Seit zehn Jahren versucht das Programm "Studienkompass", Jugendliche aus Nichtakademiker-Familien auf ihrem Weg in die Hochschulen zu begleiten - und zwar mit Erfolg: Lediglich fünf Prozent der Absolventen brechen das Förderprogramm ab, das von drei Wirtschaftsstiftungen ins Leben gerufen wurde.

Von Daniela Siebert | 21.10.2016
    Studenten sitzen am Mittwoch (15.10.2008) mit ihrem Klapprechnern auf den Fluren des Hörsaalzentrums der Technischen Universität Dresden.
    Das Förderprogramm "Studienkompass" soll den Kindern von Nichtakademikern bei Fragen zum Studium helfen, die ihre Eltern nicht beantworten können. (dpa / Ralf Hirschberger)
    Lisa Dengel ist 20 Jahre alt und studiert in Augsburg Jura. Ohne den Studienkompass wäre das vielleicht nicht so gekommen.
    "Also meine Eltern haben beide eine Ausbildung gemacht, meine Mama ist Kinderkrankenschwester, mein Papa Großhandelskaufmann, also da hatte niemand studiert. Ich glaube schon, dass vor allem bei so einem Studiengang es schon wichtig war, noch Leute im Hintergrund zu haben, die einem da auch Vertrauen geschenkt haben und einfach einen unterstützt haben bei der Entscheidung.
    Vor allem die Information, auch zu sehen, was ist möglich und was gibt es überhaupt, dass ich meine Stärken besser kennengelernt habe, ich selber ein Bild davon entworfen habe, wo es hingehen kann und mir Gedanken gemacht habe, für die Zukunft, also das fand ich schon gut."

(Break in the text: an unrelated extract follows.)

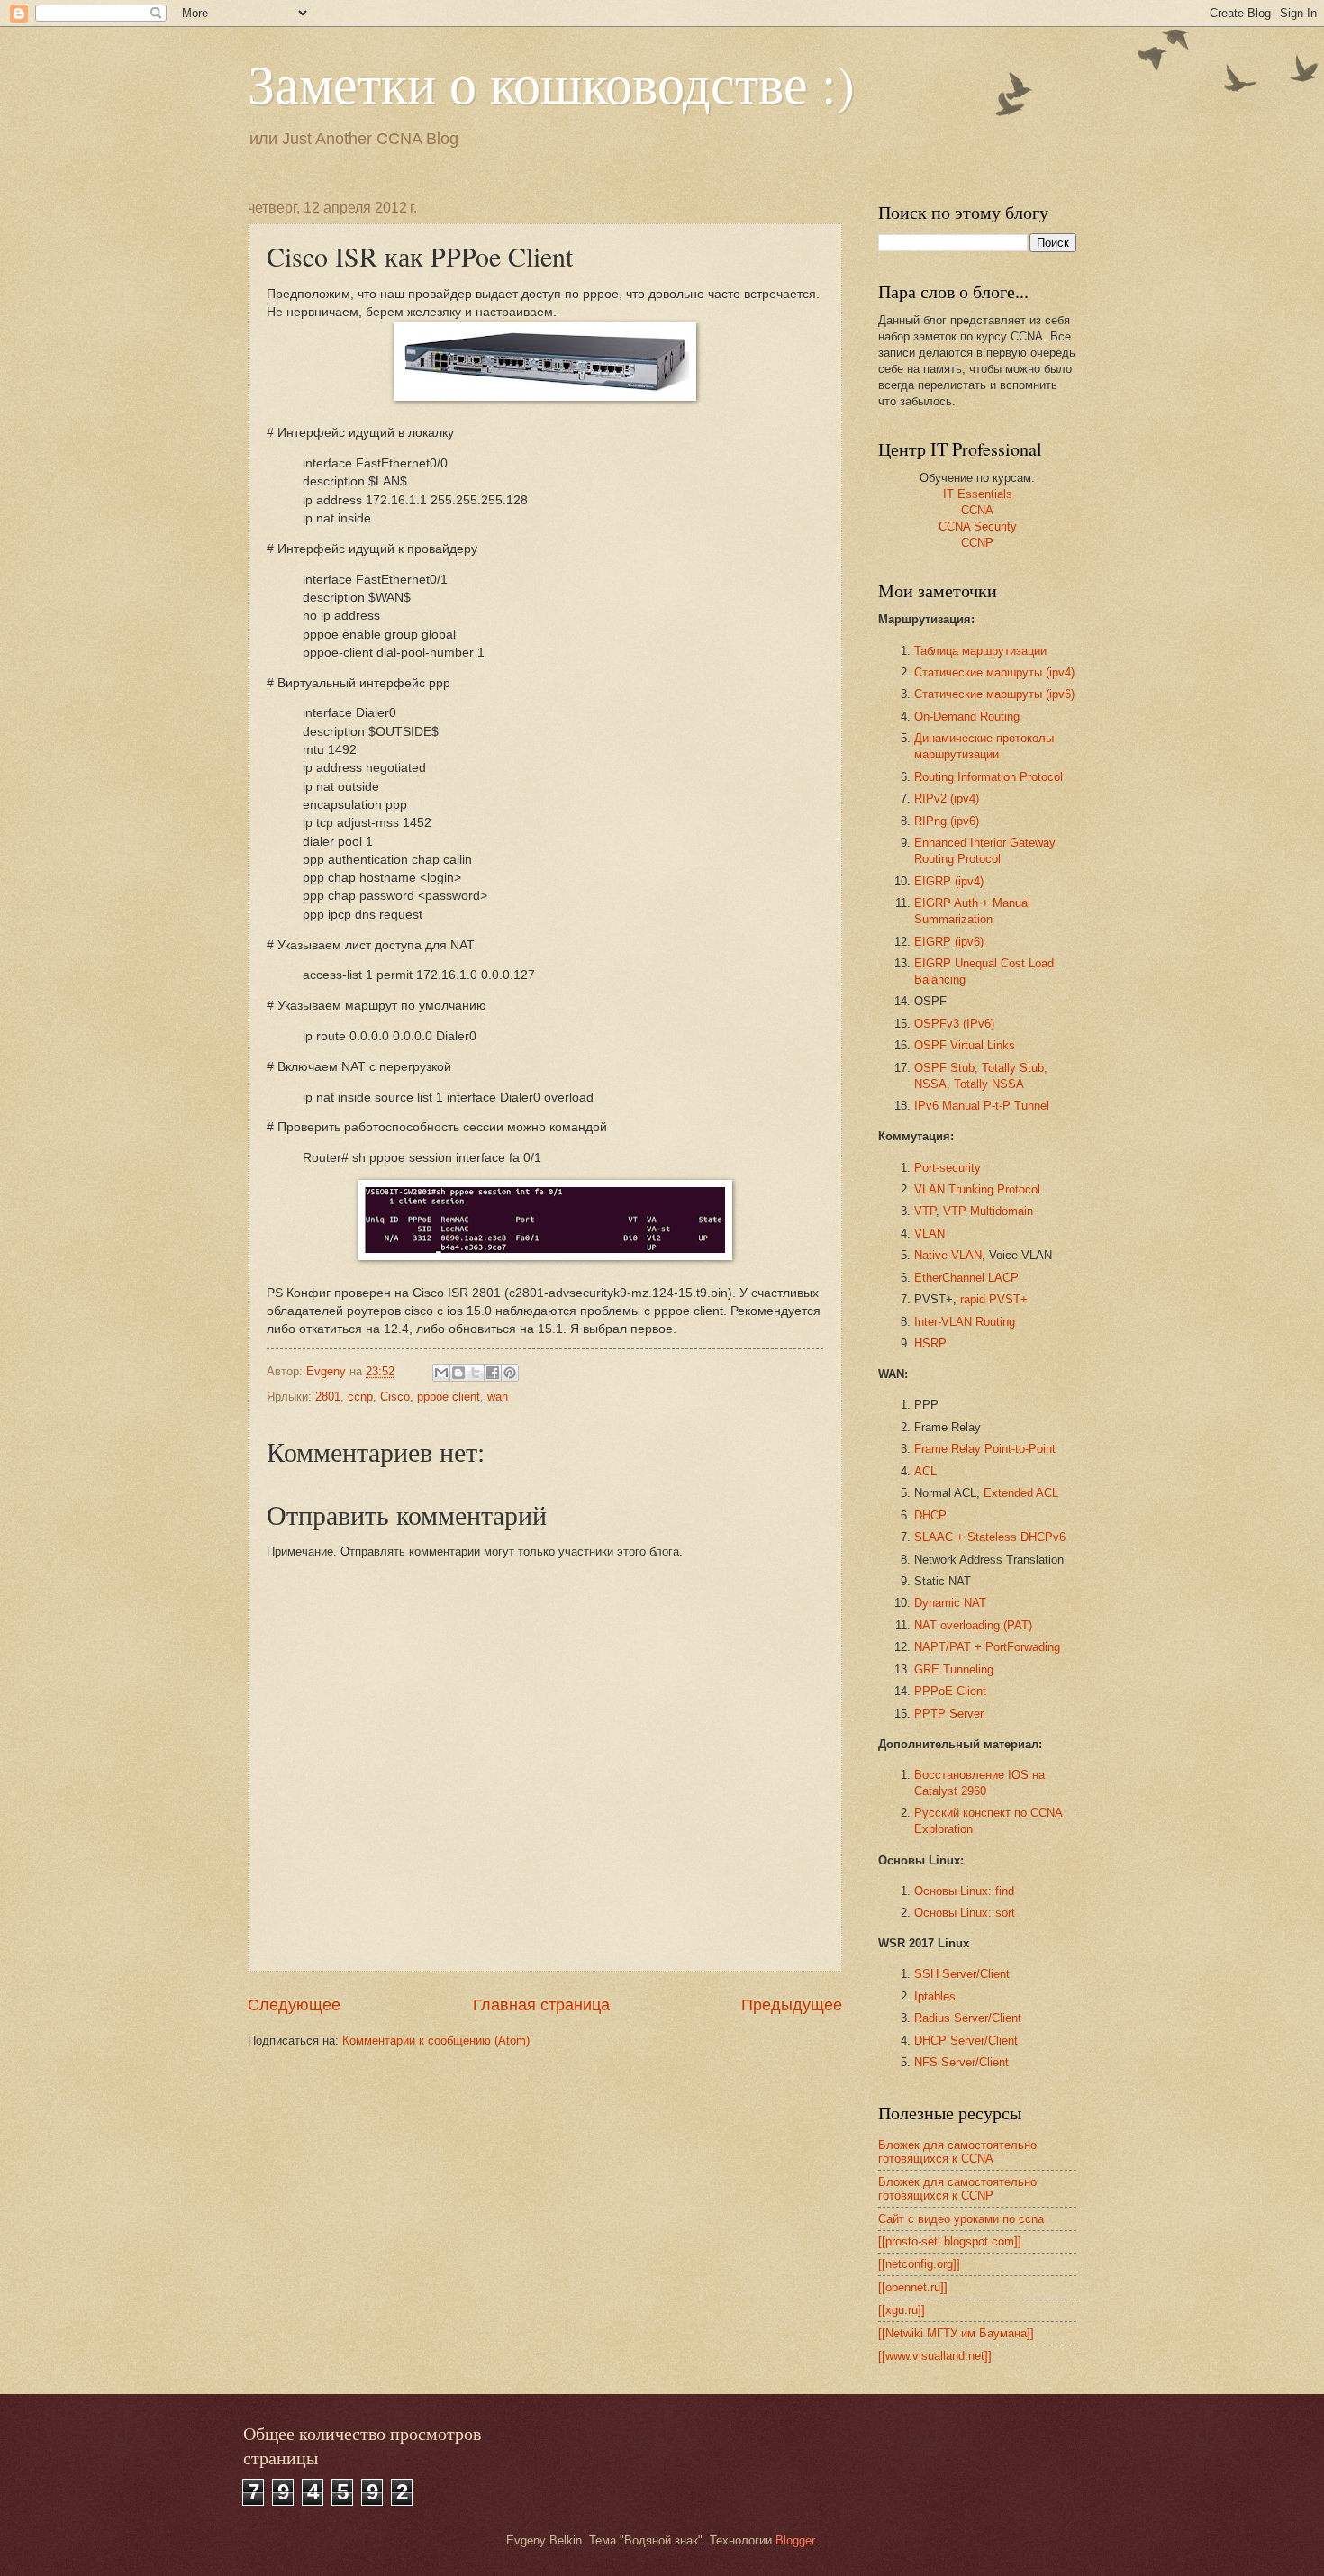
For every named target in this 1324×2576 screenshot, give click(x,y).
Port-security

    Ermutigung und Information als wichtige Werkzeuge
    Der Studienkompass habe ihr die Fragen beantwortet, zu denen ihre Eltern passen mussten, sagt die junge Akademikerin, die nun schon im fünften Semester studiert. Dass sie sich für Jura entschieden habe, liege zum einen an ihren persönlichen Neigungen, zum anderen an einem Jurastudenten, der sie als Vertrauensperson im Rahmen des Studienkompasses drei Jahre lang mit Rat und Informationen begleitet hat.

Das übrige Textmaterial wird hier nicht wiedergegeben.